The moving of the deckchairs around this three-way disjointed system has now, through the link to Clinical Commissioning Groups, reunited health with the local authorities and to some extent with the GP surgeries. However this does not extend to hospitals, which now are mainly ‘foundation trusts’, the health equivalent of the school ‘academies’, in that they are competitive and required to manage their own budgets even if this means selling services on the open market. GPs, as ‘gateways’ to the rest of the health system, still have to refer to different agencies for their patients’ care, routinely to the local authority for ‘social’ care, the hospital for expert intervention, community nursing or midwifery for health needs at home, and (rarely) to the public health teams for healthy living, local walks, or gardening clubs.
The solution to fragmentation
What is the solution? All political parties toy with what they call integration of health and social care. They can see the waste of money and energy in the panel squabbles over ‘hospital discharge’ and which branch of the service pays for changing bandages or delivering and administering medicines. They can appreciate the sense of no gaps, no duplication, one point of access for the family. But this is hardly more than lip service at a time when the fragmentation of all health and social care is a growing reality. They may all have ‘NHS’ or ‘City Council’ on the logo, but more and more services are provided by private profit-motivated firms who deliver the medicines, do the diagnostics, provide the beds, do the cleaning, and make the instruments. The list of fragmentations seems endless.

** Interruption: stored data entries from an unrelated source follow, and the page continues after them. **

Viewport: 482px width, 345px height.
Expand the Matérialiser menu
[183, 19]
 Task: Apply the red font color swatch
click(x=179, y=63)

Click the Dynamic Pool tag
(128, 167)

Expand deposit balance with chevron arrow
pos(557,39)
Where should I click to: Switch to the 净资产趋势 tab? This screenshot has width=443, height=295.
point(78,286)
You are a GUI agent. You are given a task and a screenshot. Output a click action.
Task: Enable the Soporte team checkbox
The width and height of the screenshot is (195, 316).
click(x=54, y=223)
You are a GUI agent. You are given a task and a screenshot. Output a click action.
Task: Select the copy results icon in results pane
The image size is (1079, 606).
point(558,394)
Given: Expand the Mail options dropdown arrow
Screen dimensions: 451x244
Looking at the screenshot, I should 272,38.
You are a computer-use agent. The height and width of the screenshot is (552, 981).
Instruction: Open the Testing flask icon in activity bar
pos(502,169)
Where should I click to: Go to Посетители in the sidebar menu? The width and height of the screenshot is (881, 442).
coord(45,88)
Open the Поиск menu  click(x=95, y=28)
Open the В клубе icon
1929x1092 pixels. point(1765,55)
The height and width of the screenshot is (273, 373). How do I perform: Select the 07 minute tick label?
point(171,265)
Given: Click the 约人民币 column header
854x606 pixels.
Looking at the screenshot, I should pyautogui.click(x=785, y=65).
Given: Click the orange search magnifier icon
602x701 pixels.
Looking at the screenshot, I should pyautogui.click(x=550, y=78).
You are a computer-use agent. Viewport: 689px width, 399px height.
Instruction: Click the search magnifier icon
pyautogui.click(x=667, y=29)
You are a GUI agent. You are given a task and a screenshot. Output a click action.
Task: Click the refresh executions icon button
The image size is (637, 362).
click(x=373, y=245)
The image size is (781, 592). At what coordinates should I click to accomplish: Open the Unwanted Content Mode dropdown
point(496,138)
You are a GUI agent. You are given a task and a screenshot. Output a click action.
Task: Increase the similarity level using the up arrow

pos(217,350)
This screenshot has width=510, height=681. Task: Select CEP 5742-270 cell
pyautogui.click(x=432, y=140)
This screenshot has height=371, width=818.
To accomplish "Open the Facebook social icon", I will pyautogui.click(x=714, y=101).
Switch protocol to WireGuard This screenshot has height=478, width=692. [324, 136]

Allyson Pollock’s Bill suggests we want to stop this accelerating privatisation. But we also want to reunite our ‘health’ and ‘social’, our community, GP and hospital services in a sound way, without means tests or payment at the point of need, in a way that really would deliver an equal health system to the whole population. If private medicine remains at all it should be clear that it runs outside our own NHS, and that training and emergencies cannot conveniently be obtained for the private sector free of charge from the NHS – they should be paid for. And the democratic principle could easily be reinstated through our organs of local government having a real place, with the professionals, in the design and management of our services.